Here, Sahana tells us about the trends and buzz surrounding the vibrant field of analytics, and what goes into being a well-versed data scientist.
Analytics India Magazine: Is ‘Data Scientist’ the sexiest job of the 21st century?
Sahana Shetty: That’s debatable. This was actually quoted by the Harvard Business Review way back in 2012. They analyzed some interesting data points from LinkedIn and other companies. Reid Hoffman the co-founder of Linkedin , believed in the power of analytics. He empowered his team to not follow the traditional product development lifecycle but release short ads which will have a bigger impact on revenue. One of them were pop-ups, which increased the footage by 30 percent and had a direct impact on the revenue. Similar trends were noticed across organizations like Google, Facebook and Amazon.
Over the years, the role of data scientist has evolved. If you look at the McKinsey report, it was written very well in terms of the need for a data scientist that can be questioned, especially in the business coming out there. The role of a business translator comes more into the picture, someone who bridges the gap between data science and business. That’s how this ecosystem has evolved.

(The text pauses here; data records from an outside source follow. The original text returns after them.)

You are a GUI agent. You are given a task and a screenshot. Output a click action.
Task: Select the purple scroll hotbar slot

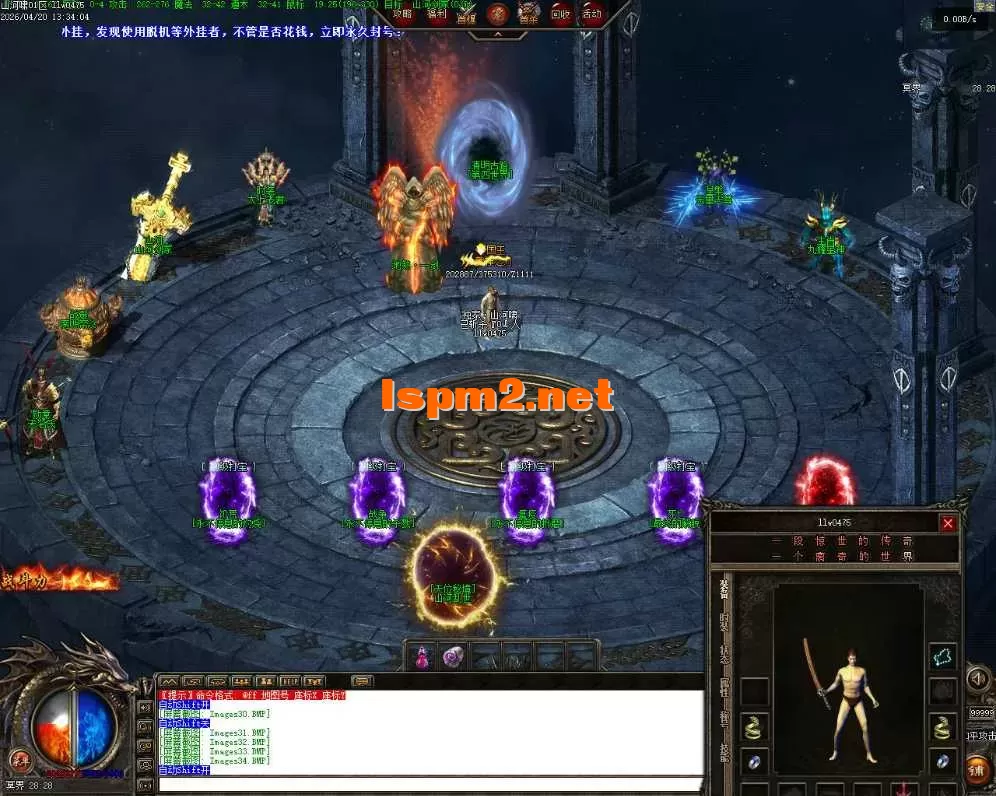[x=455, y=657]
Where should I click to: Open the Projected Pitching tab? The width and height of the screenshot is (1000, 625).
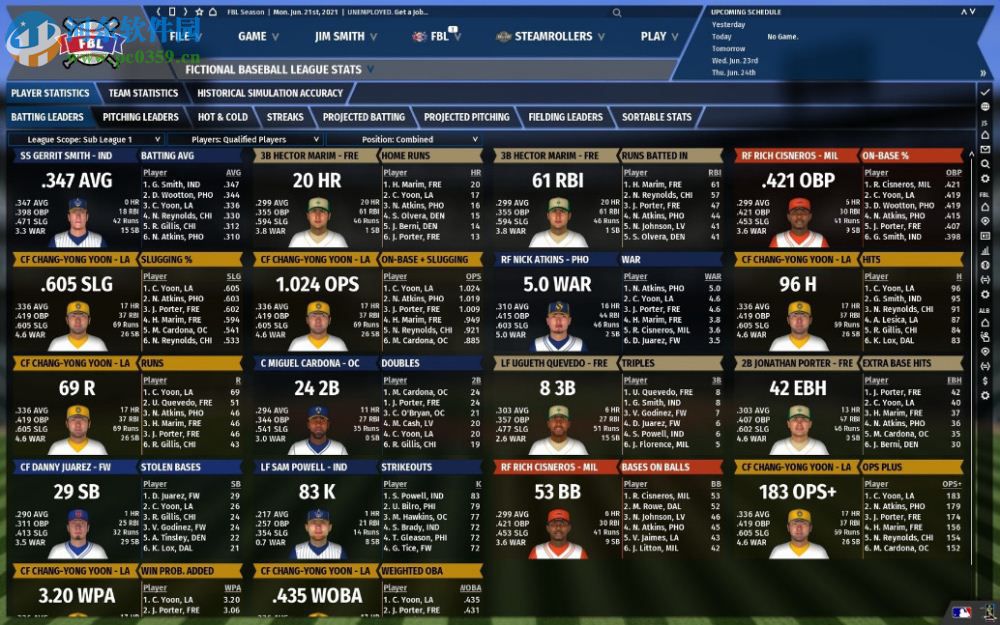(x=466, y=117)
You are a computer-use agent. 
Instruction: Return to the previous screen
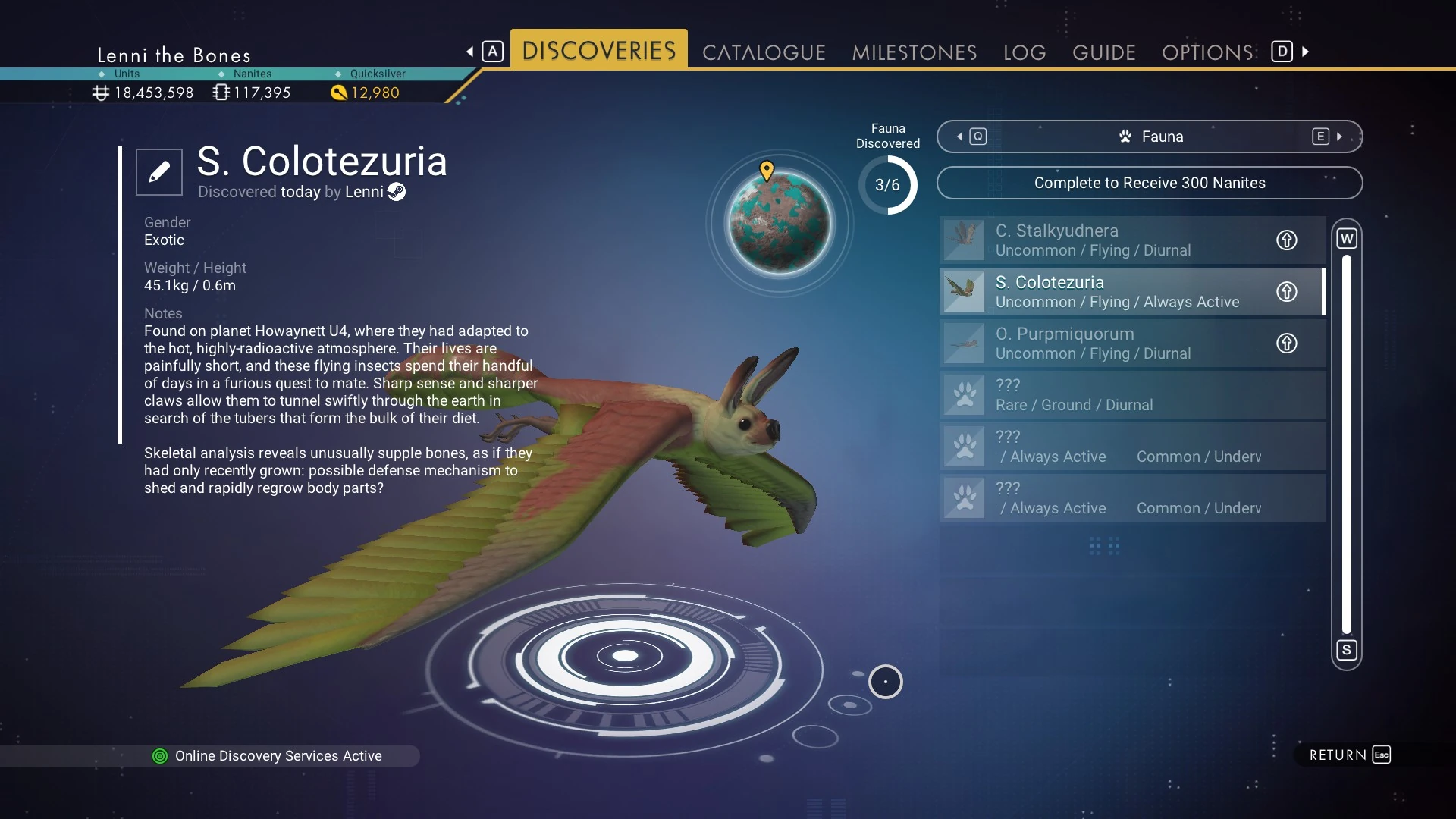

While it is important to have data scientists, however there is a need to have various skill sets — be it in AI and machine learning as the industry is evolving. There is a talent crunch and there’s always a solution to it. When there is a problem, the ideal solution from a technology company is to introduce ‘everything as a service’. Data and machine language is now a service too. Keeping in mind the talent requirements and the infrastructure, companies like Amazon came up with Amazon Web Services (AWS), Google has its AI platform and IBM has Watson. These empower service organisations, for that matter, even startups who would not have the capability or infrastructure to depend on this as a service. So, the industry has evolved over the years.
AIM: There is a lot of buzz about analytics, big data and AI around the industry. Do you think these are mere buzzwords or are we actually seeing an analytics revolution in IT?
SS: Let’s consider the banking industry. ANZ is focused on creating a very simple banking experience for our customers. It’s important for us to develop tools or services that are more personalised, differentiated and provides a better customer experience. So, AI plays a critical role in this transformation we at ANZ are going through currently.
Now if you look back, there was a study done by IBM where they reached out to Executives to understand the impact of AI. It was interesting that 97 percent of the Executives felt that AI is going to be disruptive and 96 percent of them did contribute to AI saying that they are going to go ahead and invest in cognitive capabilities, which is again a huge percentage.
AIM: Do you think Data Scientists are expensive and difficult to find?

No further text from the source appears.